This Week in Horror Movie History – New Year’s Evil (1980)

This week in Horror movie history, back on December 26, 1980, New Year’s Evil was released in theaters by Golan-Globus Productions. There have been quite a few movies based around special occasions – from classics like HalloweenFriday the 13th, Silent Night, Deadly Night and My Bloody Valentine, to lesser known offerings like Uncle Sam, Happy Birthday to Me, Easter Bunny Kill! Kill!, and Thankskilling. Movies about New Years are few and far between. While New Year’s Evil is no masterpiece, it sure is a fun way to pass the time waiting for the newest calendar year.

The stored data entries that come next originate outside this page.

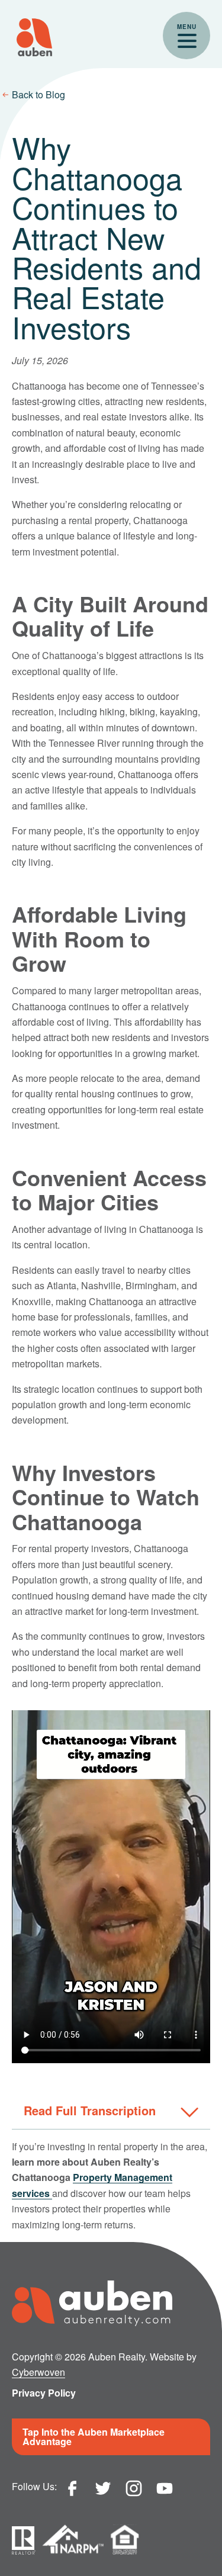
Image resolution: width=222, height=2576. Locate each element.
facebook (72, 2488)
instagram (133, 2488)
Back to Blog (38, 94)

Starring Grant Cramer (Hardbodies 1984, Killer Klowns From Outer Space 1988), Roz Kelly (Happy Days TV series 1976, Full Moon High 1981), Kip Niven (A Fire in the Sky 1978, Magnum Force 1973), Chris Wallace (Body and Soul 1981, Don’t Answer the Phone! 1980) and Jed Mills (My Favorite Year 1982, Casino 1995), New Year’s Evil was directed by Emmett Alston (Moonchild 1974, Force of the Ninja 1988) and co-written by both Alston and Leonard Neubauer (Black Snake 1973, The Millionaire TV series 1956-1957), co-produced by Yoram Globus and Menahem Golan (both of Over The Top 1987 and Bloodsport 1988), and with music by W. Michael Lewis and Laurin Rinder (Enter the Ninja 1981, In Search Of… TV series 1977-1982).

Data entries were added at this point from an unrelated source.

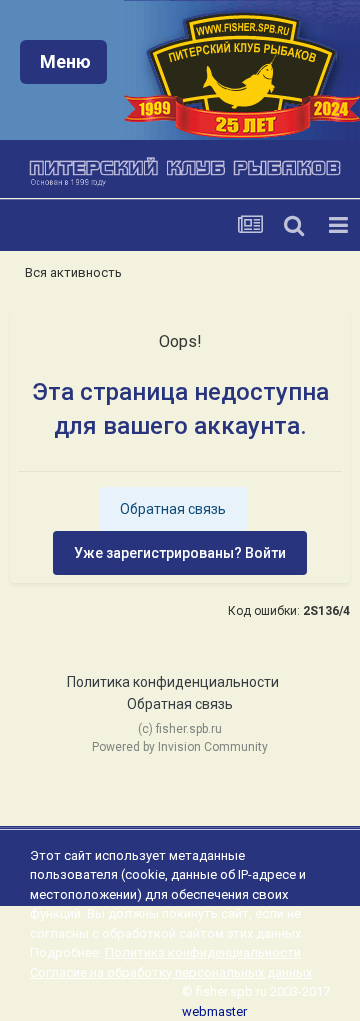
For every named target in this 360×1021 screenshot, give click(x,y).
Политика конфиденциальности (173, 682)
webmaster (214, 1011)
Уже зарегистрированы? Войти (180, 553)
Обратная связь (173, 509)
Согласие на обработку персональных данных (171, 972)
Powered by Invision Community (180, 747)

Still from New Year's Evil
Still from New Year’s Evil

Filmed entirely in LA, New Year’s Evil starts off with Hollywood Hotline television show VJ Diane Sullivan (Kelly), known to her Punk Rock fans as Blaze, in her hotel room getting heavily made-up so she can host a live New Year’s Eve music show featuring the top New Wave Rock tunes of the past year. She is also fretting about her husband, Richard, not making it to her show and blowing off her son, Derek (Cramer), even though he insists that he has important news for her. As she talks with her agent, Ernie (Mills), her friend Yvonne (Alicia Dhanifu) is killed in her own hotel room down the hall by an unseen slasher hiding in her shower. Downstairs, a bunch of Return of the Living Dead-type Punks show up at the hotel to join the party with Blaze, and when she finally arrives, they all go nuts. By “go nuts,” we mean they close their eyes, let their arms droop at their sides and roll their heads around on their necks as they bounce aimlessly into each other.

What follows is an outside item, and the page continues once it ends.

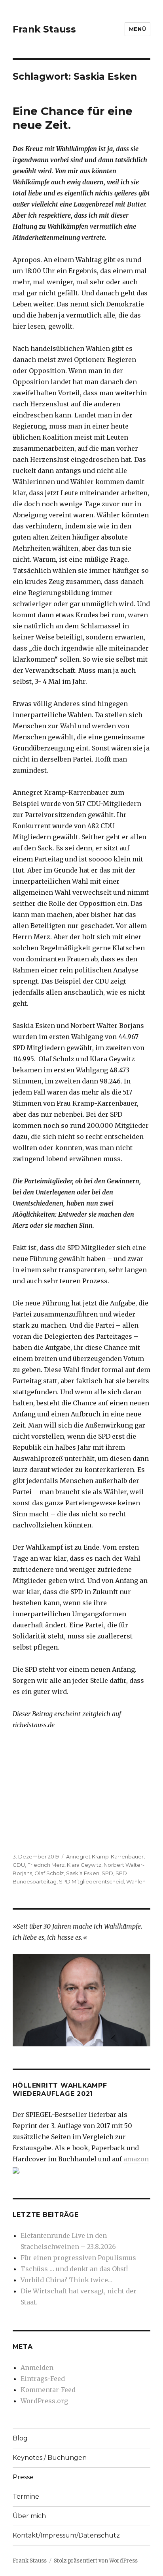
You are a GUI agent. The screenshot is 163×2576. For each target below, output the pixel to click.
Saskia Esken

Still live, Blaze starts answering phones to talk to people calling in to vote for their favorite Rock songs, and she gets a call from a Bruce Jenner-haired guy (Niven) calling himself Eeeeevil. He uses a voice disguiser that makes him sound like a Jim Henson creation, but seriously tells her he is going to kill a “Naughty Girl” every time the clock strikes midnight in the different times zones across the country. Blaze is freaked out but gains enough composure to introduce the live band, Shadow, who play the most annoying New Year’s Eve song ever. Eeeeevil then sneaks into the local Crawford Sanitarium and first hits on and then hacks up nurse Jane (Taaffe O’Connell) just as the East Coast rings in the New Year. He also records this act on a tape recorder, which he then uses to prove to Diane/Blaze that he followed through with his threat.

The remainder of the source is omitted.